Tom turned his face to her. Even in the dark she could see the blue of his eyes. No, she couldn't. It was just that she knew about his eyes, with Tom she believed things without having to see them. “Constantine?” he said. “He didn't even get the case until way after we'd worked it out. He came in after Markie was arrested. He believed the story the way Markie told it.”
She wasn't sure what Tom was saying: on these quiet streets there was too much noise, though maybe it was in her head, what sounded like sobbing. Tom was likely to be right. Yes, of course. But it could not be that Phil was innocent in all this.
“‘Worked it out,'” she said. “What does that mean?”
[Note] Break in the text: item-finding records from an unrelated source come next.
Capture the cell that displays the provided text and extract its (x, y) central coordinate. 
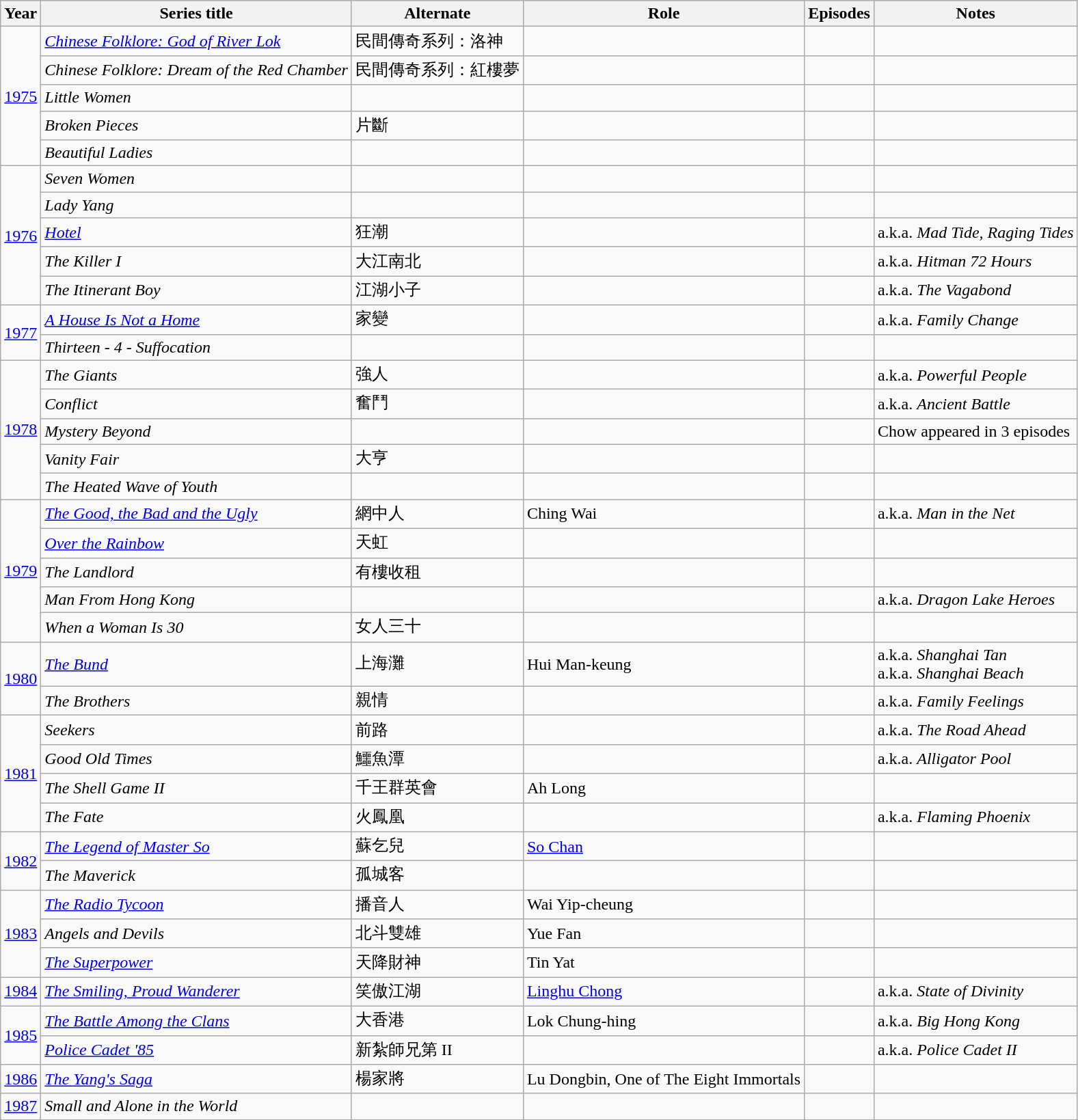
The Yang's Saga (197, 1080)
奮鬥 (437, 405)
1987 (21, 1107)
Chinese Folklore: God of River Lok (197, 41)
天降財神 (437, 962)
a.k.a. Man in the Net (975, 514)
The Superpower (197, 962)
女人三十 (437, 628)
前路 (437, 730)
民間傳奇系列：洛神 (437, 41)
Wai Yip-cheung (663, 905)
笑傲江湖 (437, 993)
The Itinerant Boy (197, 291)
The Giants (197, 375)
Lady Yang (197, 205)
新紮師兄第 II (437, 1050)
親情 (437, 701)
Ching Wai (663, 514)
When a Woman Is 30 (197, 628)
Series title (197, 14)
a.k.a. Powerful People (975, 375)
1981 (21, 774)
Angels and Devils (197, 934)
a.k.a. Flaming Phoenix (975, 818)
Seekers (197, 730)
天虹 (437, 543)
a.k.a. Family Change (975, 320)
蘇乞兒 (437, 846)
Over the Rainbow (197, 543)
a.k.a. Alligator Pool (975, 759)
a.k.a. Family Feelings (975, 701)
Lok Chung-hing (663, 1021)
強人 (437, 375)
1976 (21, 236)
The Bund (197, 664)
The Killer I (197, 261)
Notes (975, 14)
Man From Hong Kong (197, 600)
Linghu Chong (663, 993)
Hotel (197, 232)
a.k.a. Mad Tide, Raging Tides (975, 232)
The Good, the Bad and the Ugly (197, 514)
1977 (21, 332)
狂潮 (437, 232)
1978 (21, 430)
1984 (21, 993)
Mystery Beyond (197, 431)
a.k.a. Hitman 72 Hours (975, 261)
1979 (21, 571)
Tin Yat (663, 962)
火鳳凰 (437, 818)
片斷 (437, 126)
Episodes (839, 14)
Hui Man-keung (663, 664)
1986 (21, 1080)
The Brothers (197, 701)
The Battle Among the Clans (197, 1021)
1985 (21, 1035)
a.k.a. Big Hong Kong (975, 1021)
江湖小子 (437, 291)
The Shell Game II (197, 789)
So Chan (663, 846)
Conflict (197, 405)
1975 (21, 96)
The Fate (197, 818)
a.k.a. Ancient Battle (975, 405)
Good Old Times (197, 759)
播音人 (437, 905)
Alternate (437, 14)
The Radio Tycoon (197, 905)
a.k.a. The Vagabond (975, 291)
Lu Dongbin, One of The Eight Immortals (663, 1080)
a.k.a. The Road Ahead (975, 730)
家變 (437, 320)
Role (663, 14)
Year (21, 14)
Seven Women (197, 179)
a.k.a. Dragon Lake Heroes (975, 600)
The Heated Wave of Youth (197, 487)
a.k.a. Shanghai Tan a.k.a. Shanghai Beach (975, 664)
鱷魚潭 (437, 759)
民間傳奇系列：紅樓夢 (437, 70)
網中人 (437, 514)
Vanity Fair (197, 459)
有樓收租 (437, 573)
Police Cadet '85 (197, 1050)
a.k.a. Police Cadet II (975, 1050)
The Landlord (197, 573)
Ah Long (663, 789)
上海灘 (437, 664)
Chow appeared in 3 episodes (975, 431)
Chinese Folklore: Dream of the Red Chamber (197, 70)
楊家將 (437, 1080)
北斗雙雄 (437, 934)
Little Women (197, 98)
a.k.a. State of Divinity (975, 993)
A House Is Not a Home (197, 320)
孤城客 (437, 876)
The Maverick (197, 876)
1982 (21, 861)
大江南北 (437, 261)
The Legend of Master So (197, 846)
大亨 (437, 459)
Thirteen - 4 - Suffocation (197, 347)
Yue Fan (663, 934)
Broken Pieces (197, 126)
1980 (21, 679)
The Smiling, Proud Wanderer (197, 993)
Beautiful Ladies (197, 153)
大香港 (437, 1021)
1983 (21, 934)
千王群英會 (437, 789)
Small and Alone in the World (197, 1107)
Detect which cell encompasses the target text, then output its [x, y] center coordinate. 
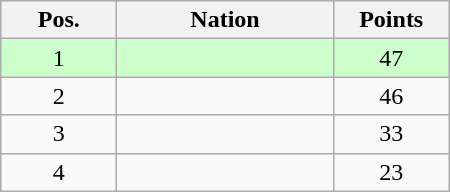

“Markie and Jimmy and me. Our story. We worked it out together.”
“Why did he let him?”
“Who let who?”
“Why did Jimmy let Markie!”
Tom said, “Because Markie wanted to.” Tom stopped and faced her, in front of the house that used to be the O'Briens', five kids, they were fun to play with but they moved away. “Jimmy was always saving Markie's ass. You remember how it was. Markie wanted to be the hero, just for once.”
A breeze rustled the leaves above them. Someone's cat trotted across a lawn, stopped and froze when it saw them, then hissed and scooted back.
Marian felt strange. If she and Tom were telling secrets on the streets of Pleasant Hills, they shouldn't be adults. When they were all children and they did this, whispered to each other, everything they said was important, of course it was, but there was another thing they knew. They never said it, but they knew it and that was that no matter how serious something was, it could all be made right again. Somebody could make it right.